_REQUIREMENT_. While reading through the material below, copy each line that holds the word "agent".

_DATA FOR THIS EXERCISE_.
——
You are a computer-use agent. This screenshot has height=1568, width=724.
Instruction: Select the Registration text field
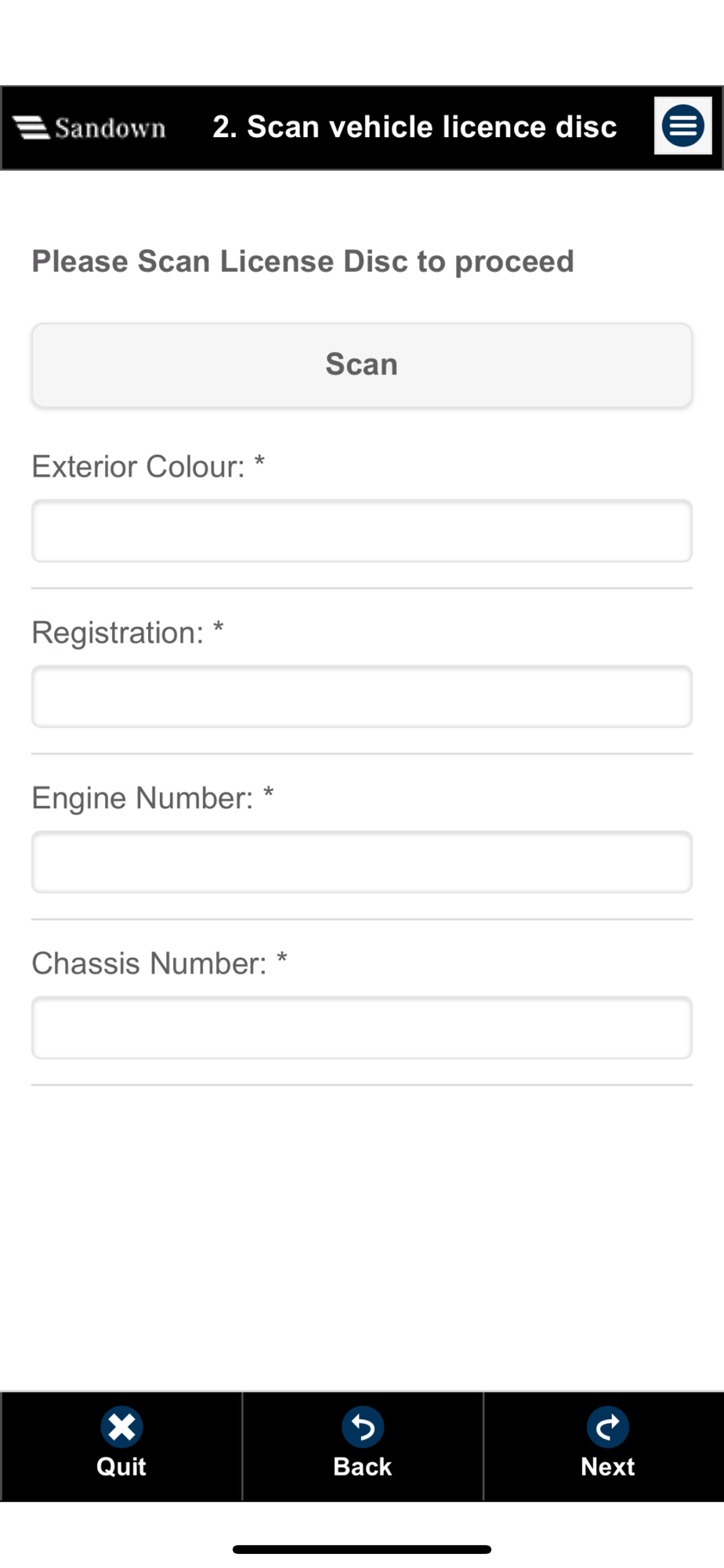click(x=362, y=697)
——
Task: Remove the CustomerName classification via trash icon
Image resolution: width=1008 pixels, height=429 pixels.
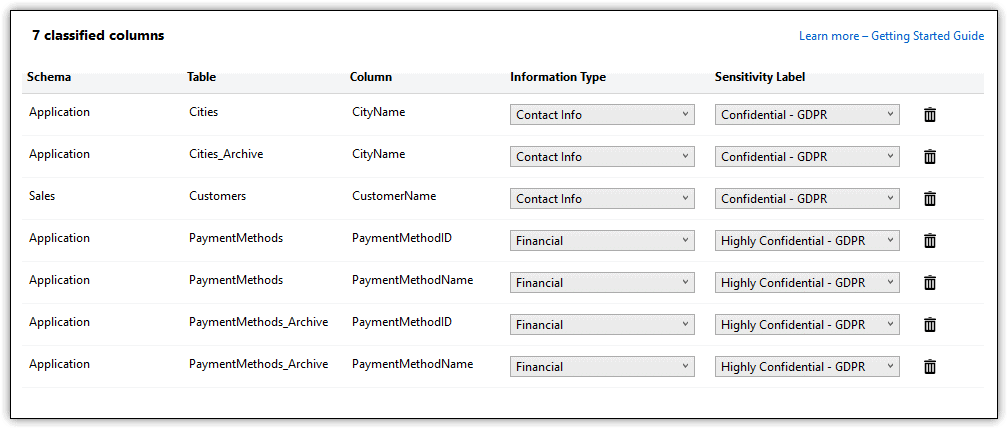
——
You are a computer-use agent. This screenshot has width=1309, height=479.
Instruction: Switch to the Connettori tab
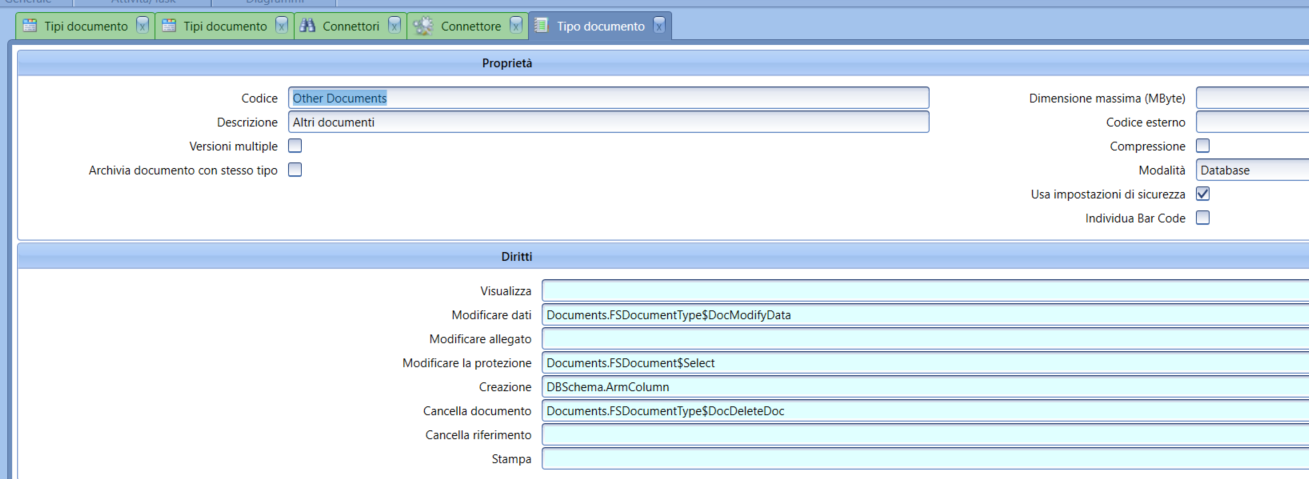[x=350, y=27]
——
_SOLUTION FOR THIS EXERCISE_.
You are a computer-use agent. This screenshot has height=1568, width=724.
You are a computer-use agent. This screenshot has width=1309, height=479.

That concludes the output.